CSD requires one of the applications highlighted to be running on the remote client PC to satisfy
the anti-virus requirement.
• Firewall—Check to enable System Detection for the presence of a personal firewall that is running.
CSD requires one of the applications highlighted to be running on the remote client PC to satisfy
the personal firewall requirement.
• OS—Check to enable System Detection for the presence of a particular operating system and
service pack. CSD requires one of the operating systems highlighted to be running on the remote
client PC to satisfy the operating system requirement.
Step 5 (Optional) Enter an integer in the range 0 - 999999 in the Must have been updated in the last ___ days
fields.
CSDM includes this two such fields, one above the Anti-Virus window and the other above the
Anti-Spyware window.
Step 6 For each enabled security category you check, click one of the options or control-click multiple options.
Note For the complete list of applications checked by System Detection, see Figure 5-7 or refer to “System
Detection Questions.”
Click Apply All to save the running CSD configuration.
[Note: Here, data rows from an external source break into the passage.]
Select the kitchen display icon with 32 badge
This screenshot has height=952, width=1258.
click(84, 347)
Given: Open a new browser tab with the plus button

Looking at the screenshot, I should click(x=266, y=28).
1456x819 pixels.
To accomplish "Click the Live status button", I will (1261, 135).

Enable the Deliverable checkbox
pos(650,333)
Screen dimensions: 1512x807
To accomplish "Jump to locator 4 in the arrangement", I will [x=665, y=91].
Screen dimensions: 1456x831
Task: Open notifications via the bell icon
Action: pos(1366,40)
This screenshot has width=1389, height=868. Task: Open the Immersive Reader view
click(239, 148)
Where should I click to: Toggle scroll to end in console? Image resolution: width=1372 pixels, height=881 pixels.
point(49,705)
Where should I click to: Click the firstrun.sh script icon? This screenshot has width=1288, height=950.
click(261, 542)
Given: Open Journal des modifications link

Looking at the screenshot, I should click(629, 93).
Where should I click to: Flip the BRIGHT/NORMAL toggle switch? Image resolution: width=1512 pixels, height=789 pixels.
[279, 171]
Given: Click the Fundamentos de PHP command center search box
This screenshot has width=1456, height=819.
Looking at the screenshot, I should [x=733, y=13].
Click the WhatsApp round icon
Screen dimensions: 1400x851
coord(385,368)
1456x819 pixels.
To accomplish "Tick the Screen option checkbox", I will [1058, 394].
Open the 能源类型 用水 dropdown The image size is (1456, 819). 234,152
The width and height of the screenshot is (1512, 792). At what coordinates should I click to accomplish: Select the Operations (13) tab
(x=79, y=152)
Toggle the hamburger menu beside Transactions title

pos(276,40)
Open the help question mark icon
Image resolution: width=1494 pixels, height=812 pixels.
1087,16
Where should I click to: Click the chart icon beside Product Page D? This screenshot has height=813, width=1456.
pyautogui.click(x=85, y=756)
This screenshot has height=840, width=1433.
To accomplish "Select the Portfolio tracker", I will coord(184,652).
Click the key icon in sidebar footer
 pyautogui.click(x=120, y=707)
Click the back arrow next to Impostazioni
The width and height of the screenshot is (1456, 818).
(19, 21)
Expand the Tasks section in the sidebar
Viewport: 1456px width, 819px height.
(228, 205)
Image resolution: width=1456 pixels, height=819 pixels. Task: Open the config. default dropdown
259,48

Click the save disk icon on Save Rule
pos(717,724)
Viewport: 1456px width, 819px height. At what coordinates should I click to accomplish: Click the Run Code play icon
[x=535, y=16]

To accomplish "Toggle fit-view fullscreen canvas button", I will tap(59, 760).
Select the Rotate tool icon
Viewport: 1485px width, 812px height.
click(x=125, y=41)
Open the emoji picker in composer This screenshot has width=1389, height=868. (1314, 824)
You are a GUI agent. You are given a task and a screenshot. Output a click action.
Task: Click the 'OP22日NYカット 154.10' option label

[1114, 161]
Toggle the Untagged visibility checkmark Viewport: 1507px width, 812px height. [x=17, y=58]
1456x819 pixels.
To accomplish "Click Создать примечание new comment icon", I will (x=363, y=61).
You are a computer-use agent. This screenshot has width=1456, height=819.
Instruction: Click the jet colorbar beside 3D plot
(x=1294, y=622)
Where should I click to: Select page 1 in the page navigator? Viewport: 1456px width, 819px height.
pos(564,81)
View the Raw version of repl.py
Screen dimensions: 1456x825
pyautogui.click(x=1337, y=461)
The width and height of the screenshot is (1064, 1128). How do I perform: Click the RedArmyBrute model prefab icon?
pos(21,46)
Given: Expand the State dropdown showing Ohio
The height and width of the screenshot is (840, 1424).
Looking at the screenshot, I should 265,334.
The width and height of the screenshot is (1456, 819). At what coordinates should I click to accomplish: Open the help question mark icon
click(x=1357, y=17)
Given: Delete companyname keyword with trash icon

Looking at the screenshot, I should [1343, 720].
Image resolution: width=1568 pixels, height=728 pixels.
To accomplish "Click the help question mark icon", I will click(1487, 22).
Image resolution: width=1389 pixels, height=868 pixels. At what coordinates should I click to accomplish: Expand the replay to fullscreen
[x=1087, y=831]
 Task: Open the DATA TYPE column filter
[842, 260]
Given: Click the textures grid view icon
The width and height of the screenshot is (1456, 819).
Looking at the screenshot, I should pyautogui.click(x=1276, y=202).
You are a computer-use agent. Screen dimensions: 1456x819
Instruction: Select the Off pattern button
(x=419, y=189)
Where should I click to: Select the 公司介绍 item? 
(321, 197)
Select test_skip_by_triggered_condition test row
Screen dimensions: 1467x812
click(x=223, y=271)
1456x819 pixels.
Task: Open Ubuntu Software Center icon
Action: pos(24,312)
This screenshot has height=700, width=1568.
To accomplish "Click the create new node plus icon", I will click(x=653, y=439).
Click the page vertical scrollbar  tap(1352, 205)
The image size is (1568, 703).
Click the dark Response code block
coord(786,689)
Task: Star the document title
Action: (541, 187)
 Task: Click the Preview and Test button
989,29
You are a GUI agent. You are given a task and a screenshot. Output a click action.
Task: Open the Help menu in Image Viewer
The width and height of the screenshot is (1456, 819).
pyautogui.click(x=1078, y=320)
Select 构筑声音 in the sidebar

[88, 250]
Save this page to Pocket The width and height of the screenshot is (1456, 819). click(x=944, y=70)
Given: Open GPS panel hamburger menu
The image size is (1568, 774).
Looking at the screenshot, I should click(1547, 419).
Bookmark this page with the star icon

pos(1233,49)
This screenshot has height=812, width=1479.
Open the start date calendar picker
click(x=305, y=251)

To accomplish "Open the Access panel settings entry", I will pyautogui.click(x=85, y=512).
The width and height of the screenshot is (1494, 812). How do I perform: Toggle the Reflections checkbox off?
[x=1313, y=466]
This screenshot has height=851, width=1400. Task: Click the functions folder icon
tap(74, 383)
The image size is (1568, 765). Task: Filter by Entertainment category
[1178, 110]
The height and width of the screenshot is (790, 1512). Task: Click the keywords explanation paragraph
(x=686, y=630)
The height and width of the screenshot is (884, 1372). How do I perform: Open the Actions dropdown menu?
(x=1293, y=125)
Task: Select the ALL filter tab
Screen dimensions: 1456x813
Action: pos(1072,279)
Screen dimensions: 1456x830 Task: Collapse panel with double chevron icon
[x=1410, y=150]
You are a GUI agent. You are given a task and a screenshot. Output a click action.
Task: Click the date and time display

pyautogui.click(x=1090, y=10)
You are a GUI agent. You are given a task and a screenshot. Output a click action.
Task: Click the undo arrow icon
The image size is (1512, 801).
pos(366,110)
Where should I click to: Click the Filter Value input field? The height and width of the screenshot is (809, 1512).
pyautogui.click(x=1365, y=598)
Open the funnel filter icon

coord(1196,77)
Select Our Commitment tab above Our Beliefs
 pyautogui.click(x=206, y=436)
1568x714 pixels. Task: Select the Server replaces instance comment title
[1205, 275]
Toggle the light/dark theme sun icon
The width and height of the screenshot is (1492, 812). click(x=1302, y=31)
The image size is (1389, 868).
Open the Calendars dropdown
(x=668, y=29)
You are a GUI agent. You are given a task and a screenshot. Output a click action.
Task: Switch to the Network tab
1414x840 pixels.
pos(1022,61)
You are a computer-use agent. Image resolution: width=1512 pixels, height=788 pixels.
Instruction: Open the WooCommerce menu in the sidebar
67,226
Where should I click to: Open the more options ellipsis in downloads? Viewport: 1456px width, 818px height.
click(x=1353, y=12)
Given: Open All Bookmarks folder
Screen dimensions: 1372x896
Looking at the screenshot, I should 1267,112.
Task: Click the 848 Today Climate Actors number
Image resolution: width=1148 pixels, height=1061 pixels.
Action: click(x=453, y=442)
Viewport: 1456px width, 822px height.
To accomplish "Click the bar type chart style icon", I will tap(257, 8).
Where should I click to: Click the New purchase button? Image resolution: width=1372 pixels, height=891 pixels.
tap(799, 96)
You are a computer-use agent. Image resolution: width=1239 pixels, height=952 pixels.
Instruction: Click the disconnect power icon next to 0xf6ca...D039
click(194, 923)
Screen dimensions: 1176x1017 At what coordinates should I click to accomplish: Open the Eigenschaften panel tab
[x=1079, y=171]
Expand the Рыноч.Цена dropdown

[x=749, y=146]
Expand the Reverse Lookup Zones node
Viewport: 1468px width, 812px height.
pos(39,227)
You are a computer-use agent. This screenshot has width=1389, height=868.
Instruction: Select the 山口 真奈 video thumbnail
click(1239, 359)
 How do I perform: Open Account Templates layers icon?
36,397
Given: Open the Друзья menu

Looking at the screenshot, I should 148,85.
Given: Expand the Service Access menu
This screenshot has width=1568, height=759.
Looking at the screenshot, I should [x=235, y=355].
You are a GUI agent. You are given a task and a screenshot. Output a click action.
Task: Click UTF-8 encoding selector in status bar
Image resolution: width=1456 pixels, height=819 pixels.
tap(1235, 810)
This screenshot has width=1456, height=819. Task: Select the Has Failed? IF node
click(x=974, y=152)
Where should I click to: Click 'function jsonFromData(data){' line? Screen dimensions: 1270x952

Configuring Web Browsing, File Access, Port Forwarding, and Full Tunneling VPN Policies for a
Location
This section describes how to configure permissions and system detection conditions for web browsing,
file access, port forwarding, and full tunneling when the remote client satisfies the configured location
criteria.
Note To configure settings when remote clients running Microsoft Windows do not satisfy configured location
criteria, see “Creating Windows Locations.”
Step 1 Click VPN Feature Policy under the name of the location you are configuring in the menu on the left.
The VPN Feature Policy pane displays the default Group-Based Policy tab (described in “Configuring a
Group-based Policy for a Location”).
Step 2 Click the tab that names the application for which you would like to configure a policy. The tabs after
the Group-Based Policy tab are as follows:
• Web browsing—Permits the client to use the Secure Desktop to browse the web.
• File access—Permits the use of the Secure Desktop to access files on a remote server.
• Port forwarding—Permits the use of the Secure Desktop to connect a client application installed on
the local PC to the TCP/IP port of a peer application on a remote server.